Pixel coordinate grounding data

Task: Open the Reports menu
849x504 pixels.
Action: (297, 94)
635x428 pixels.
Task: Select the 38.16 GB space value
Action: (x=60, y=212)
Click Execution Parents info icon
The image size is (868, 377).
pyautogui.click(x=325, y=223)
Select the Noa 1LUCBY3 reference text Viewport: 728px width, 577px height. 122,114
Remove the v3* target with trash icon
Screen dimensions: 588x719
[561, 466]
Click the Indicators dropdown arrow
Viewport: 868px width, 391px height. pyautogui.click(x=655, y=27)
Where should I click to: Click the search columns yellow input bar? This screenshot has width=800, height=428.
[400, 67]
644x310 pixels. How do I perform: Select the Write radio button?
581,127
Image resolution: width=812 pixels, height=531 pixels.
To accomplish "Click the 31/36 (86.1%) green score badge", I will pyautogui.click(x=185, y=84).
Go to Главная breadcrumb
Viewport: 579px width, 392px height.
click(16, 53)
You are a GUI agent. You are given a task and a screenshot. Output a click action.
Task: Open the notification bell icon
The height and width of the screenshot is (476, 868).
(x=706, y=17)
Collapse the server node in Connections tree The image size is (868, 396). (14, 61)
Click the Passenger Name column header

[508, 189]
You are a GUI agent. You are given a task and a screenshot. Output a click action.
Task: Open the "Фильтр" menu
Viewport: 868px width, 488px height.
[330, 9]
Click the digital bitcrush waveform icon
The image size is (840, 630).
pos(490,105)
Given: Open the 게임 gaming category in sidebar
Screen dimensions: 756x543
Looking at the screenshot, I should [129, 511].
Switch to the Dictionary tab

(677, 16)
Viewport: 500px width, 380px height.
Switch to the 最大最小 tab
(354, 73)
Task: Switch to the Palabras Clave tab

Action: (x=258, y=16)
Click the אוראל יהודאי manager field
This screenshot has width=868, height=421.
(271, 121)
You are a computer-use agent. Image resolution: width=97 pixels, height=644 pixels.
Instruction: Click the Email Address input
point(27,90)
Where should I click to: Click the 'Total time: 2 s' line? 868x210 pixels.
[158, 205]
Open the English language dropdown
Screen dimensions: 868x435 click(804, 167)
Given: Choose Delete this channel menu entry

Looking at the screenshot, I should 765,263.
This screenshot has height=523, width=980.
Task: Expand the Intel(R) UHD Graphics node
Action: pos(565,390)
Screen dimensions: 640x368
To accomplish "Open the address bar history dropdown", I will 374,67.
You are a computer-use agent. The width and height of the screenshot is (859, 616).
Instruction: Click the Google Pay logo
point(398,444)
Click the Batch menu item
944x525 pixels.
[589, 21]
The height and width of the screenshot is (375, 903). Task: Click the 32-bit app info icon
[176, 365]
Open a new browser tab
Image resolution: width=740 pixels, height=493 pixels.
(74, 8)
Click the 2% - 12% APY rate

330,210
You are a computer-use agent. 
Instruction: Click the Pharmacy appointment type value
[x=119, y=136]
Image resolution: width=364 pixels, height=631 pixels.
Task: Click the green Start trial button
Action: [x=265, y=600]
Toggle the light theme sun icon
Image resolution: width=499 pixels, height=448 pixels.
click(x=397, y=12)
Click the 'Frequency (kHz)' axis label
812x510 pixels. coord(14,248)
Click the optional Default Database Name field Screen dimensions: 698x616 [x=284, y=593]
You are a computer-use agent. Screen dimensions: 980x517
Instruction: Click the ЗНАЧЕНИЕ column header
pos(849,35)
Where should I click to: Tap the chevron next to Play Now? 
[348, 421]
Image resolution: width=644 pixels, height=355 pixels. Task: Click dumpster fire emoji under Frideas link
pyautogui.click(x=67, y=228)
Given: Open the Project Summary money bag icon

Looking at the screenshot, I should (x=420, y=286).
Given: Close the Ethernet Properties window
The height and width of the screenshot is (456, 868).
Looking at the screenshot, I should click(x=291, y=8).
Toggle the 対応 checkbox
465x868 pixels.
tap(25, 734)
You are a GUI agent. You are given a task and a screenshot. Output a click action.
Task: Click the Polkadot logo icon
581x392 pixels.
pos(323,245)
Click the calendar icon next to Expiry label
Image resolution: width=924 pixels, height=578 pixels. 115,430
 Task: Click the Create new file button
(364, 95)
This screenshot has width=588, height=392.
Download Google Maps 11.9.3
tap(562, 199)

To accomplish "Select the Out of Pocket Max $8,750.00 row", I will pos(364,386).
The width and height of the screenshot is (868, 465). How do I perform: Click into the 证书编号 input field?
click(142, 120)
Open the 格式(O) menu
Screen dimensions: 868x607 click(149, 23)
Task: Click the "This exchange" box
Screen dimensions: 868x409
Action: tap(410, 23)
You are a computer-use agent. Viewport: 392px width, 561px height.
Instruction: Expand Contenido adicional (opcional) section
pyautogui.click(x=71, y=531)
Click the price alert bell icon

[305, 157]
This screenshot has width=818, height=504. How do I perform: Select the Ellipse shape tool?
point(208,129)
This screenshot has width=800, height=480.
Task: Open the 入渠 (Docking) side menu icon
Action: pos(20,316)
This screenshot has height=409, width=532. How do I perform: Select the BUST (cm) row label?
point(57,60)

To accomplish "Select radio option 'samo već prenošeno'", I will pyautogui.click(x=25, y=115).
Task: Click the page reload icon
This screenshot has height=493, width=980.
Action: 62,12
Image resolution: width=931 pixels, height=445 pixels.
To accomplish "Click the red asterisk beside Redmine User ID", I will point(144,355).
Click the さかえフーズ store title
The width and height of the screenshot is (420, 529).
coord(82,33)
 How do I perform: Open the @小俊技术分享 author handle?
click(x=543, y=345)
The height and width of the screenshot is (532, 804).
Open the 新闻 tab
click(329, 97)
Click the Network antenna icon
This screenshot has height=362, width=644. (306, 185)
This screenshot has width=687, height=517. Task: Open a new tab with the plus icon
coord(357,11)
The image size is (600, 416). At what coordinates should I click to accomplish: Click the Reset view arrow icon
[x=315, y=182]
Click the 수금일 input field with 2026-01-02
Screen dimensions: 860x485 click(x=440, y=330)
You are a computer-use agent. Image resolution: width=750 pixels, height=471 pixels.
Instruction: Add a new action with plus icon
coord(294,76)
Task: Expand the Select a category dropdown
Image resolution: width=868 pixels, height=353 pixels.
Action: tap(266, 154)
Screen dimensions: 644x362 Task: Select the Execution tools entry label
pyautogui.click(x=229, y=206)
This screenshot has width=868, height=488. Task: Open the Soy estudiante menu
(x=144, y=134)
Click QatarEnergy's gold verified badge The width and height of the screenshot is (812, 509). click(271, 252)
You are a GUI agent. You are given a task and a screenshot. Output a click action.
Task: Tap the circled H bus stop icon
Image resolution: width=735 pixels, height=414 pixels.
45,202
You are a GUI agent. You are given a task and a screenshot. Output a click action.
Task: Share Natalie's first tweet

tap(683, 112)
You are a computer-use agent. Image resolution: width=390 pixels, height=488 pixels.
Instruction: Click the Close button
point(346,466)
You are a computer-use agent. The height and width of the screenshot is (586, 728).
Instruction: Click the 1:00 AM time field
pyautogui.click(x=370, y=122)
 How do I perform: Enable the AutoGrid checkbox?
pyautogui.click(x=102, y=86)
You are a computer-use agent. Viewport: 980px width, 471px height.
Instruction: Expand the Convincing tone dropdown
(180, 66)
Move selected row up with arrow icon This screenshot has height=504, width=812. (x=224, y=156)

■ **TASK TO COMPLETE**: Using the entries above, repeat only the lines from the one containing "Given: Choose Delete this channel menu entry" through the one containing "You are a computer-use agent. The width", end lines included.

■ **RESPONSE AREA**:
Given: Choose Delete this channel menu entry

Looking at the screenshot, I should 765,263.
This screenshot has height=523, width=980.
Task: Expand the Intel(R) UHD Graphics node
Action: pos(565,390)
Screen dimensions: 640x368
To accomplish "Open the address bar history dropdown", I will 374,67.
You are a computer-use agent. The width and height of the screenshot is (859, 616).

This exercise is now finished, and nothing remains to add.